A Good Bill? Or a Bill of Goods?

March 5, 2021


Originally published in the Daily Journal.

For far too long, representatives in Washington, D.C. have gotten away with passing off talking points as seemingly serious solutions to important issues. It’s only after it’s too late that the American people realize they’ve been “sold a bill of goods” in legislation that’s better suited as a cable news monologue than as law.

This week, the important issue being ignored is law enforcement reform, and the “serious solution” is the Democrats’ policing bill.

As we approach the anniversaries of the tragic deaths of George Floyd and Breonna Taylor, law enforcement remains at the forefront of American politics and priorities, including right here in the Hoosier state. Despite some commonsense answers being right in front of us, Speaker Pelosi has again put forth the highly-partisan, anti-police George Floyd Justice in Policing Act, an unserious piece of legislation masquerading as the solution rather than working with Republicans and law enforcement groups to craft meaningful legislation.

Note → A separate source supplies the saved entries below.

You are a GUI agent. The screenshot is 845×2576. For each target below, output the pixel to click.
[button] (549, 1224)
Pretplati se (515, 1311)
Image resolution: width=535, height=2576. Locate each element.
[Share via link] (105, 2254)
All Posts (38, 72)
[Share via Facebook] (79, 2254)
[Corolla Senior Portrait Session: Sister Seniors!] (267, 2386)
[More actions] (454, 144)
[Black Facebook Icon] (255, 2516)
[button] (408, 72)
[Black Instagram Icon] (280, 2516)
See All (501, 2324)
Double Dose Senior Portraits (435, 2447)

The George Floyd Justice in Policing Act was first introduced in the 116th Congress and passed one of the three committees of jurisdiction by a partisan vote – the other two didn’t even consider it – after Democrats rejected every Republican amendment. Less than three weeks after it was introduced, the bill was brought to the House floor for a vote without the support of police unions and certainly without the support of many of our committed police officers across the District. The bill barely passed the House of Representatives and was dead on arrival in the Senate.

This congress, Democrats re-introduced the exact same bill.  You would expect them to have worked with Republicans and law enforcement now that their majority is down to only three seats in the House. But, alas, this was never a real attempt to solve the challenges we see in our communities.  No Republican Amendments.  No support from law enforcement.  No hearings and no mark-ups.  Less than one week after introduction, Democrats brought the exact same bill to the Floor for a vote.

Here in Indiana’s 9th District, I meet regularly with local law enforcement officers who tell me they want to see more good policing everywhere, they want to see officers doing their best to keep their communities safe, and they want more resources and tools to face the multidimensional challenges they see every watch. As we work to strengthen our law enforcement systems, we must work with, not against, law enforcement groups across the country, with those in the line of duty every day, to understand how to best protect those tasked with keeping us safe and those in the communities from every walk of life who want to be kept safe.

Once again though, representatives in Washington have transformed an opportunity to create real, lasting change into another chance to pat themselves on the back for satiating their political base.

Americans both deserve and want serious solutions, and the law enforcement officers I’ve met with stand ready to contribute to those solutions. In the meantime, Americans should not mistake the messaging bills coming out of Washington for the policy solutions we deserve.